Sam Mohr (Mar 02 2025 at 19:12):

Because the second one is pass by value, so more copying is happening

Brendan Hansknecht (Mar 02 2025 at 19:59):

Your talking about the returned value from Work.init_with_env which is being placed into the larger struct as the .work field?

Sam Mohr (Mar 02 2025 at 20:01):

Yes

Sam Mohr (Mar 02 2025 at 20:02):

Not sure if that's a big cost, or if LLVM will optimize that away

Brendan Hansknecht (Mar 02 2025 at 20:03):

I wouldn't worry about that. Should be optimized away by llvm. Also, should not be anywhere near the hot path.

Brendan Hansknecht (Mar 02 2025 at 20:04):

large returned structs by default are turned into pointer args

Sam Mohr (Mar 02 2025 at 20:04):

Great, that was the most underlying question

Luke Boswell (Mar 05 2025 at 10:30):

Question re https://github.com/roc-lang/roc/pull/7664#discussion_r1980864364 @Anthony Bullard and @Joshua Warner

I was wanting to clarify, should I be slicing into the source bytes or getting this information from the interner?

Is the plan for the untagged union to go away eventually and everything will be interned?
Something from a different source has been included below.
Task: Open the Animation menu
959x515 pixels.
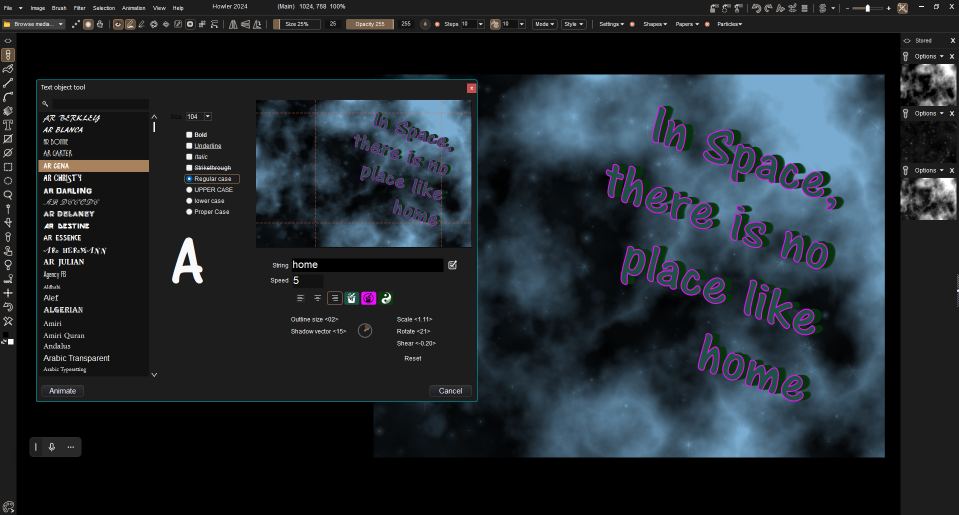Action: point(133,8)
Anthony Bullard (Mar 05 2025 at 12:16):

I haven't really paid attention to the interning progress we've made, I know that I'm using IR.resolve in the formatter

Joshua Warner (Mar 05 2025 at 16:03):

The untagged union won’t go away - eg for things that we definitely don’t need to intern (braces, symbols, etc)

Joshua Warner (Mar 05 2025 at 16:03):

My intent is that strings/number/etc will all be interned

Brendan Hansknecht (Mar 06 2025 at 02:18):

I assume if we have any sort of parse errors, we should not format the ast, right? We should print the parse errors and early exit.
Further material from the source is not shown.